Text excerpt

2020 has been a busy time for Australian Red Cross staff and volunteers as they respond to the dual challenges of providing aid to communities affected by COVID-19 and from some of the country’s worst bushfires on record.

For around 12 months, the charity’s technology and customer experience teams have been using agile methodologies to create digital services for donors, volunteers and clients. This has been particularly useful during these trying times with the flagship piece of its digital strategy, the MyRedCross online service portal, due for launch in August.

MyRedCross connects data from several core systems and third party platforms to initially give 1,800 people at 130 sites – many who are now working from home – a holistic view of 75,000 regular donors. It will soon be extended to the remaining clients, donors, supporters and volunteers.

The organisation used the Boomi platform to integrate its EpiServer, PivotalCRM, Okta identity management, InTech address validation, and Campaign Monitor marketing automation systems to ensure consistent data.

Speaking to CIO Australia, chief information officer, Veronica Frost, said people can have multiple interactions with the organisation, perhaps starting as a client who needs support through a tough time before becoming a volunteer, donor or a staff member.

“We want people to have one relationship with the Red Cross and that’s where MyRedCross comes in. We want a platform where you can see what your interactions have been, choose how you would like to engage with us. We want people to understand the impact that they have had,” Frost explained.

“For us, it’s also about having a better understanding of people that do interact with us; how they want to engage and how they want us to communicate with them. For instance, right now they may get all sorts of different mail from us that is not really targeted at what they are interested in.”

In future the Red Cross wants people to be able to choose what they want to hear from the organisation. This helps determine where funds should be allocated and the types of services that need to be delivered to the community.

“We need to maximise every dollar we make so the platform is going to help us remove all of those manual processes we have at the moment,” Frost noted. “We do have disparate systems, we have our internal core systems but also fundraising systems that sit outside of our core platform.

“We need to make sure that we integrate those data sets and make sure those datasets are clean because as a person, you’re interacting with Red Cross, you’re not interacting with different datasets,” she said.

Frost added that MyRedCross will be extended to volunteers to automate what is a quite manual client onboarding process that involves multiple steps.

“It will offer a single pane, they will be able to see where they are up to in their recruitment process,” she said.

“If we can reduce the operational cost of [taking] donations or onboarding volunteers, that money can be redirected to the community where it is needed most.”

Information supplied
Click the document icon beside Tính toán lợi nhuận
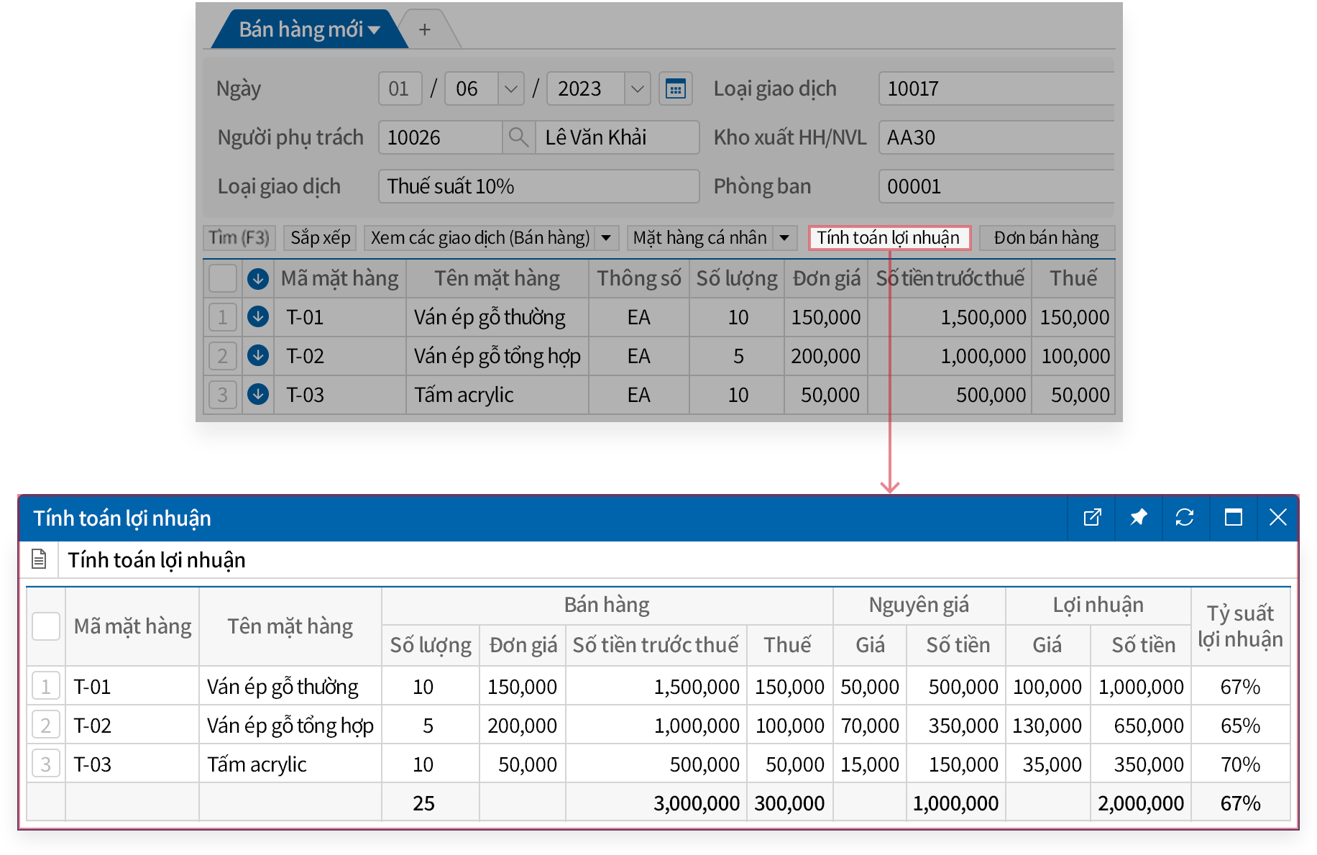The height and width of the screenshot is (855, 1317). point(39,559)
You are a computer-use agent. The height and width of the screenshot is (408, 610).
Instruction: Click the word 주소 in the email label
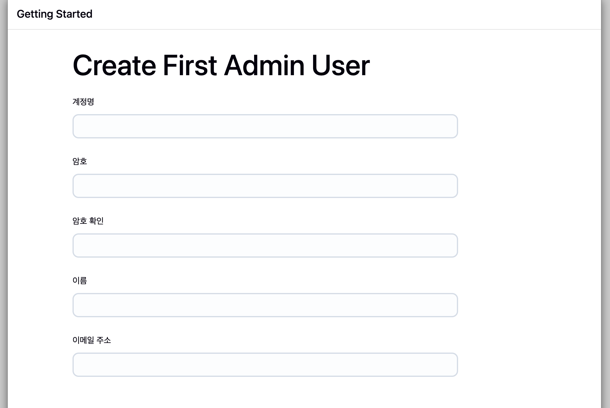pyautogui.click(x=104, y=340)
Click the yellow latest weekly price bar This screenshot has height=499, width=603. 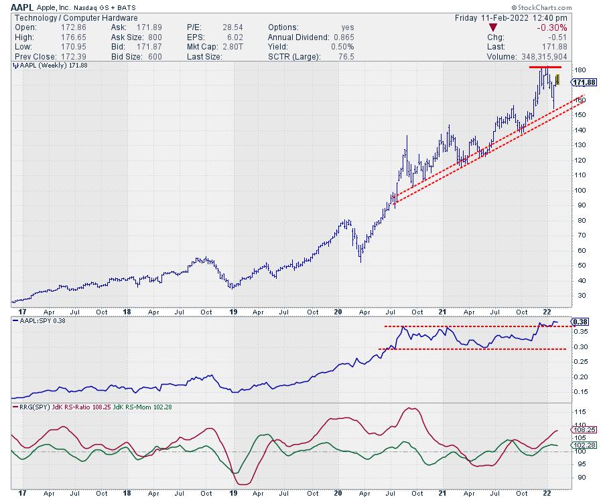tap(557, 80)
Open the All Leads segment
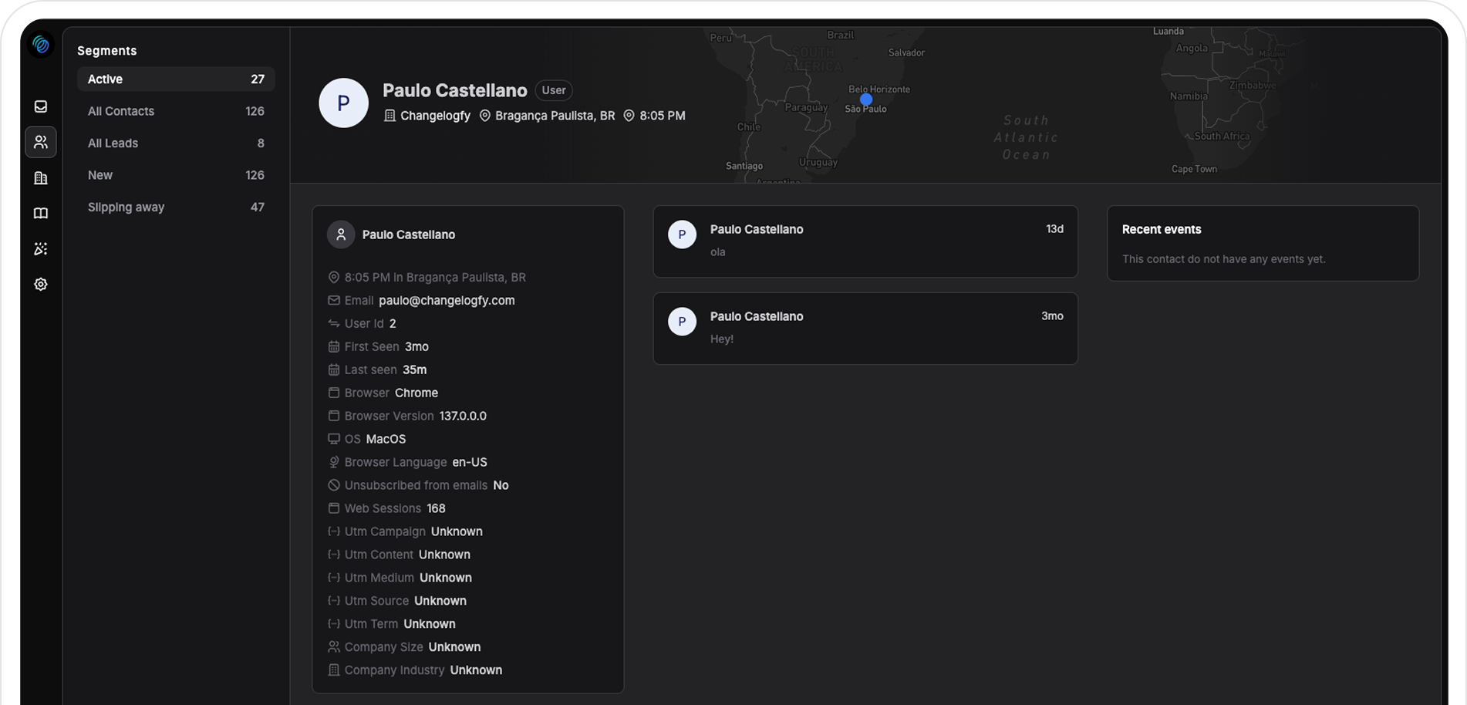This screenshot has height=705, width=1467. 176,143
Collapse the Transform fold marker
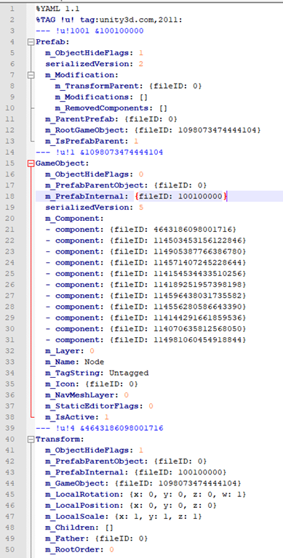This screenshot has width=283, height=558. click(x=31, y=439)
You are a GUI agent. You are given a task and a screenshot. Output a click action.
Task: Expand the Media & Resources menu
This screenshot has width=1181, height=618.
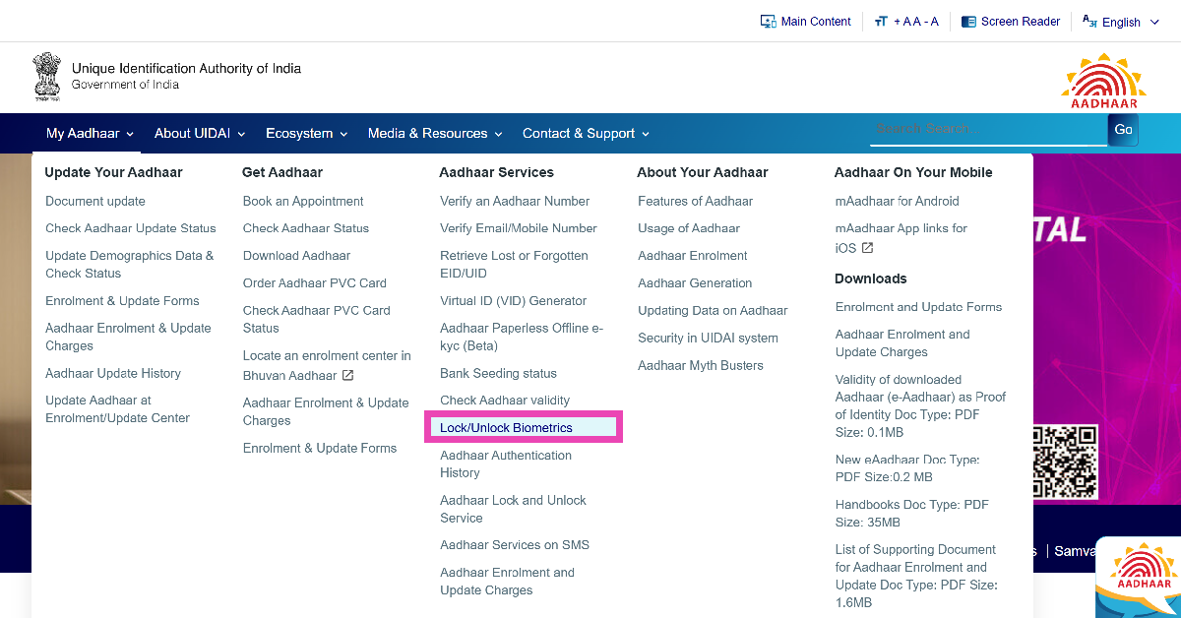(x=435, y=134)
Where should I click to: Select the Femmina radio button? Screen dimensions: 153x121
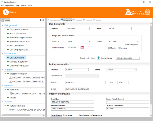(119, 48)
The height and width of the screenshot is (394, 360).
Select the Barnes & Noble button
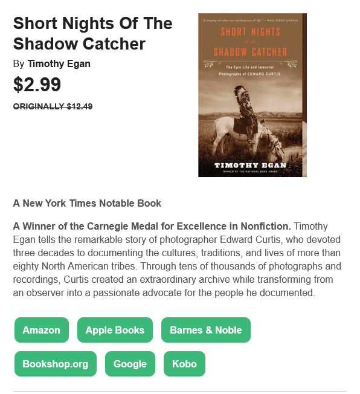206,330
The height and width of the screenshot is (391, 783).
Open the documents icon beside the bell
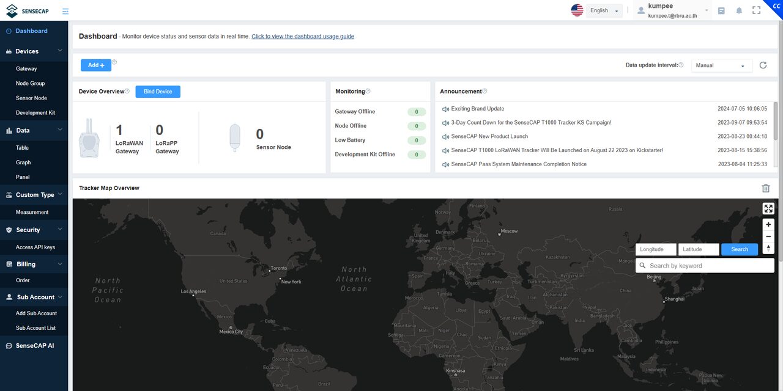point(721,10)
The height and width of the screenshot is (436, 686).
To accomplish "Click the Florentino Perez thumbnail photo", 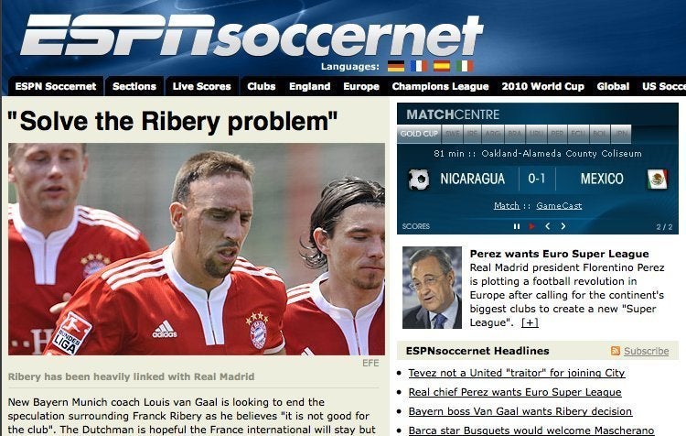I will pyautogui.click(x=433, y=288).
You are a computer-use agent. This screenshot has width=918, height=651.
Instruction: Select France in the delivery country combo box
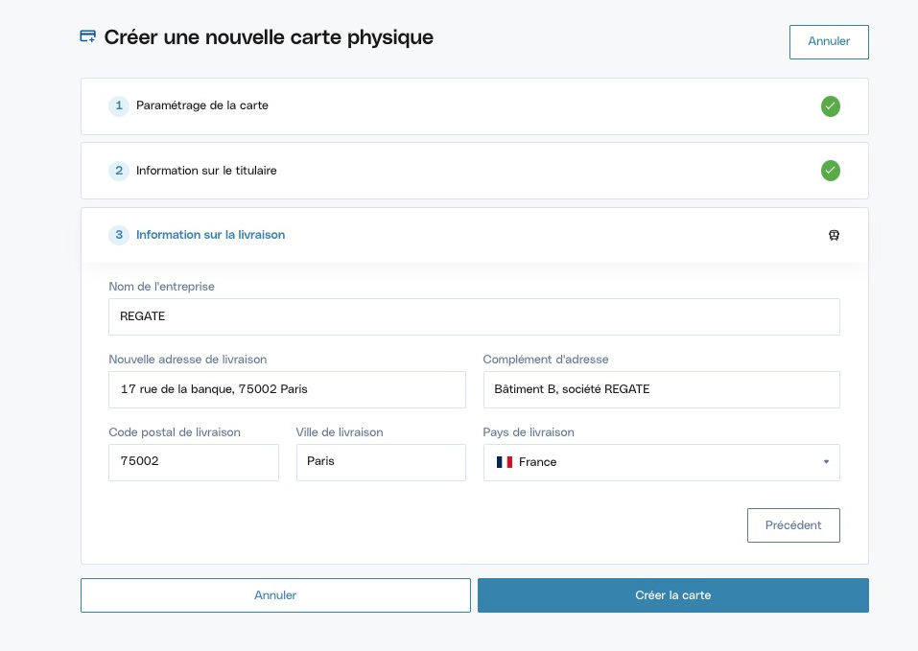tap(662, 463)
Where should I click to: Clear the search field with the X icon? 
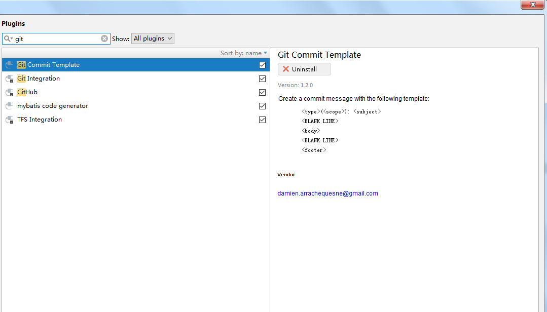104,38
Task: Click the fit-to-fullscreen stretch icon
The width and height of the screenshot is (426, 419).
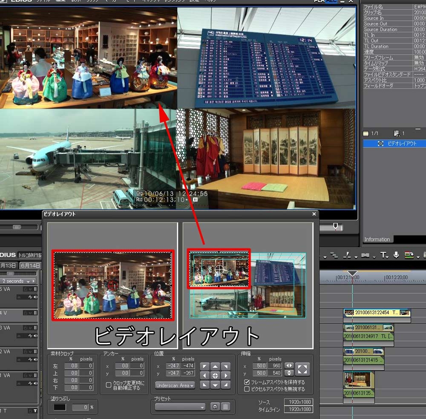Action: [302, 369]
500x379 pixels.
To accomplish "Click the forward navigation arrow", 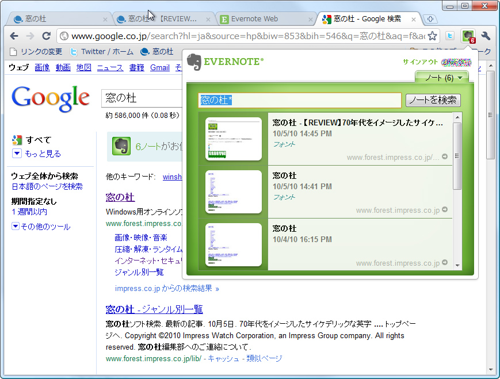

Your objective
Extract the stretch from "For around 12" through "launch in August." from the MyRedCross article, copying it word for word. Rely only on the article about the Australian Red Cross and its MyRedCross portal, not on the rows.

Solution to this problem
For around 12 months, the charity’s technology and customer experience teams have been using agile methodologies to create digital services for donors, volunteers and clients. This has been particularly useful during these trying times with the flagship piece of its digital strategy, the MyRedCross online service portal, due for launch in August.